(Stored data entries)
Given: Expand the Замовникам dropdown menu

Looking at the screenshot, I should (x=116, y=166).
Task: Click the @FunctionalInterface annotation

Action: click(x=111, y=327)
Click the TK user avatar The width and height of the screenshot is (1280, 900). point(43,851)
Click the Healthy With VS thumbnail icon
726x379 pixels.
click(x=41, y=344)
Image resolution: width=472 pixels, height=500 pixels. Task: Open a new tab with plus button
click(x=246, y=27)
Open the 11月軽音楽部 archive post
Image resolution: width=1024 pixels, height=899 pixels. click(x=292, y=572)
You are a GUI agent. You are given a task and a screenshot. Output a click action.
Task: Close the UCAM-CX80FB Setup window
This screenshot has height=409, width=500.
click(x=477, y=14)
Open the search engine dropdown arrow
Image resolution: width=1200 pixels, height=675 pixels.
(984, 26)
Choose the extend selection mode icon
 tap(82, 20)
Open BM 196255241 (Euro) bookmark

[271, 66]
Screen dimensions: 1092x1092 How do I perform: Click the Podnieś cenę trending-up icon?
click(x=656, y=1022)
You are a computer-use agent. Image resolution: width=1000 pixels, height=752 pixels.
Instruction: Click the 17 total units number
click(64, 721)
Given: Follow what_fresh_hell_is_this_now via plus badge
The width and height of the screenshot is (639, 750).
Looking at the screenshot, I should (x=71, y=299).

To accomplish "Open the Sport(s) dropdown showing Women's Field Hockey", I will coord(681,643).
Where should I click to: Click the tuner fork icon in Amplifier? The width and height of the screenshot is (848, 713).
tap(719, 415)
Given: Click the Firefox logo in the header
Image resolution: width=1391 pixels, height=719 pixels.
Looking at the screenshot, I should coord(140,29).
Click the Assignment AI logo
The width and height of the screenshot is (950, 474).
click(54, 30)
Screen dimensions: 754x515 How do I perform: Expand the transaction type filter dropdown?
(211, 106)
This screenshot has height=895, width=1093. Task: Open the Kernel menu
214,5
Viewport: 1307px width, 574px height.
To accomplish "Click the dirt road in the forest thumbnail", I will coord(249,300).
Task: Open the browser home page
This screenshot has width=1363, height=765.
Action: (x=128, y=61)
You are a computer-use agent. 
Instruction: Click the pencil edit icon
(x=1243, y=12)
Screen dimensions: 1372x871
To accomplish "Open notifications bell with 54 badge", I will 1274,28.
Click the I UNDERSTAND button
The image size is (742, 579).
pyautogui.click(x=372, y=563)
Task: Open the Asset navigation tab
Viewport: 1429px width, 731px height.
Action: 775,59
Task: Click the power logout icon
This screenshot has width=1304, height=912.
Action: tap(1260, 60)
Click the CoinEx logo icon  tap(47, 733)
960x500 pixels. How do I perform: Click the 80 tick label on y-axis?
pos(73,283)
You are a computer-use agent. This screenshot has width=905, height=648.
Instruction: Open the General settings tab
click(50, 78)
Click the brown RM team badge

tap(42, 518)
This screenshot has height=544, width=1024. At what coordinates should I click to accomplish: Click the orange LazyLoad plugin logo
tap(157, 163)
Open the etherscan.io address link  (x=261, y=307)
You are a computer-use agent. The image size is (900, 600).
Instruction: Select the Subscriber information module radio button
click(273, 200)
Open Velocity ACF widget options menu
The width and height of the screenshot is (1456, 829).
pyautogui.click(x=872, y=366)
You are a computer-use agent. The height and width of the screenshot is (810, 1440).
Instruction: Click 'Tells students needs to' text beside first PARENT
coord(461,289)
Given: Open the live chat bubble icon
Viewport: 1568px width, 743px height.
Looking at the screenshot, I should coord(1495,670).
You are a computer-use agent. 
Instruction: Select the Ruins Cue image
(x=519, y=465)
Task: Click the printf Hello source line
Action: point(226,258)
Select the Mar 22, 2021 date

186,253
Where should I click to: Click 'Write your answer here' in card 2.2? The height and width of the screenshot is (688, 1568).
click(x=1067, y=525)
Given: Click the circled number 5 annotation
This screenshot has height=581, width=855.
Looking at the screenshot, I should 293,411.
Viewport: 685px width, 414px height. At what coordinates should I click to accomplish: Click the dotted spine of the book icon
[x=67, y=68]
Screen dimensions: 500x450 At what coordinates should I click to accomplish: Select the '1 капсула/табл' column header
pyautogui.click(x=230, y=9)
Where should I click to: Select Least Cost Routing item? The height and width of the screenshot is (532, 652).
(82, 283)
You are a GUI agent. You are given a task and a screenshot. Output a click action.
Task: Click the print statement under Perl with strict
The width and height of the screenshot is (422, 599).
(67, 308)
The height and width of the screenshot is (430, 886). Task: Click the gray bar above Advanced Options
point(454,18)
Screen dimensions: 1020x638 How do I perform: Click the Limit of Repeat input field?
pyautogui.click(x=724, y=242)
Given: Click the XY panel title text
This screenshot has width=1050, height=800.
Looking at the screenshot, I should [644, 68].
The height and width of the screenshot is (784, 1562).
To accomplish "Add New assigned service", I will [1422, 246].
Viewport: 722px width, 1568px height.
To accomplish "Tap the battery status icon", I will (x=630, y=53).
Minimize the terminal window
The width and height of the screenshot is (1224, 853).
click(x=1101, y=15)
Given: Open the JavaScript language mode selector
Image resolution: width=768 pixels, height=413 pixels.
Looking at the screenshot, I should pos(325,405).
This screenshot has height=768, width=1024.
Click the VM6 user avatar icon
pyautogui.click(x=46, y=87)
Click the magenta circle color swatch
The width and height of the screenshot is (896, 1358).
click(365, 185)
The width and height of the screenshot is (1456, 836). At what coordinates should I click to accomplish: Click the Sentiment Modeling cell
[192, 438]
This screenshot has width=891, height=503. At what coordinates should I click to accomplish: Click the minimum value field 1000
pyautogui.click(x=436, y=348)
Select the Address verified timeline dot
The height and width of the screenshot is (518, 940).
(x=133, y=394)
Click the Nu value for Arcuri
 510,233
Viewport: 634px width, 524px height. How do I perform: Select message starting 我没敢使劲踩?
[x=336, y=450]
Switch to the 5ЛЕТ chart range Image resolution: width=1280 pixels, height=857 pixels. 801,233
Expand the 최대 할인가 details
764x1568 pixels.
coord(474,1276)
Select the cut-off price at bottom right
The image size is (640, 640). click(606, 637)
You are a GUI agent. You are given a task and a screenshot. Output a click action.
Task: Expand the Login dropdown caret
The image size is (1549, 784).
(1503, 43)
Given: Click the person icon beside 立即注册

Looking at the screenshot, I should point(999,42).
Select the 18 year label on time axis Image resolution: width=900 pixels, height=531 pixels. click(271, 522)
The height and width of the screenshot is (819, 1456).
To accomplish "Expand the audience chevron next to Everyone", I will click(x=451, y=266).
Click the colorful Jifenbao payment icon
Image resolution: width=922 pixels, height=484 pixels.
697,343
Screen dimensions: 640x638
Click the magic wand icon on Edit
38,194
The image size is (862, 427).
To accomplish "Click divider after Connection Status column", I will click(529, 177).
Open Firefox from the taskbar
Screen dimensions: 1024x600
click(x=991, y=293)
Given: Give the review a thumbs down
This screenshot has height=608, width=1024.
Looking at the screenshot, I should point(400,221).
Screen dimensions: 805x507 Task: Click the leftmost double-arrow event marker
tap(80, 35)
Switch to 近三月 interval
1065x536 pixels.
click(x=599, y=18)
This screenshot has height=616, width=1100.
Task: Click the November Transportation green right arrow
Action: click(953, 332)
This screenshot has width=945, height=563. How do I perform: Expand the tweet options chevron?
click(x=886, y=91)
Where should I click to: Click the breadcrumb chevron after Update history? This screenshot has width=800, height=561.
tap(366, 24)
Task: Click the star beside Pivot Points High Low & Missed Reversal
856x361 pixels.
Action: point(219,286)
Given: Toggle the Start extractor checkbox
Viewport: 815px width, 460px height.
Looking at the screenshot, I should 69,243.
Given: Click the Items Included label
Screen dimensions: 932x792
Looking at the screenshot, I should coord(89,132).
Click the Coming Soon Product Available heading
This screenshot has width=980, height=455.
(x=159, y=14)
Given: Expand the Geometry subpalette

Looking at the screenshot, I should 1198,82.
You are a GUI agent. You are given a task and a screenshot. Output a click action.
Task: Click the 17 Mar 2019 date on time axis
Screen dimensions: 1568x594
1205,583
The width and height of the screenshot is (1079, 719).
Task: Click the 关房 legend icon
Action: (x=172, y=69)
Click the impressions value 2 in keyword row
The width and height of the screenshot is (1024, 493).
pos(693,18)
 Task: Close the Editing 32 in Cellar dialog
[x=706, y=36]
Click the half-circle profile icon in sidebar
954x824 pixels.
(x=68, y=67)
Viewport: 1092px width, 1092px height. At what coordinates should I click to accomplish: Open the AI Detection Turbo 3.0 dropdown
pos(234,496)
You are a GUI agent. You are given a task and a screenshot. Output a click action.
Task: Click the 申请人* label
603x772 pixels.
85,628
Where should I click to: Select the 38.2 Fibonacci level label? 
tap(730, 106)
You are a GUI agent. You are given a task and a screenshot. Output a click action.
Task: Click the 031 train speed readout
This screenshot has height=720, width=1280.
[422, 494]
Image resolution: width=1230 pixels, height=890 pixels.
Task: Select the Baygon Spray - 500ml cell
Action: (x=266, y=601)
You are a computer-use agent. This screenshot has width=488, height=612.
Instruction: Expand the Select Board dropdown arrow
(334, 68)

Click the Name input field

(Aim of the exercise) Start with the line above that contains "Select the 18" and stop after the line that contains "Switch to 近三月 interval". Output those lines exactly, and only those.

(Result for this task)
Select the 18 year label on time axis Image resolution: width=900 pixels, height=531 pixels. click(271, 522)
The height and width of the screenshot is (819, 1456).
To accomplish "Expand the audience chevron next to Everyone", I will click(x=451, y=266).
Click the colorful Jifenbao payment icon
Image resolution: width=922 pixels, height=484 pixels.
697,343
Screen dimensions: 640x638
Click the magic wand icon on Edit
38,194
The image size is (862, 427).
To accomplish "Click divider after Connection Status column", I will click(529, 177).
Open Firefox from the taskbar
Screen dimensions: 1024x600
click(x=991, y=293)
Given: Give the review a thumbs down
This screenshot has height=608, width=1024.
Looking at the screenshot, I should point(400,221).
Screen dimensions: 805x507 Task: Click the leftmost double-arrow event marker
tap(80, 35)
Switch to 近三月 interval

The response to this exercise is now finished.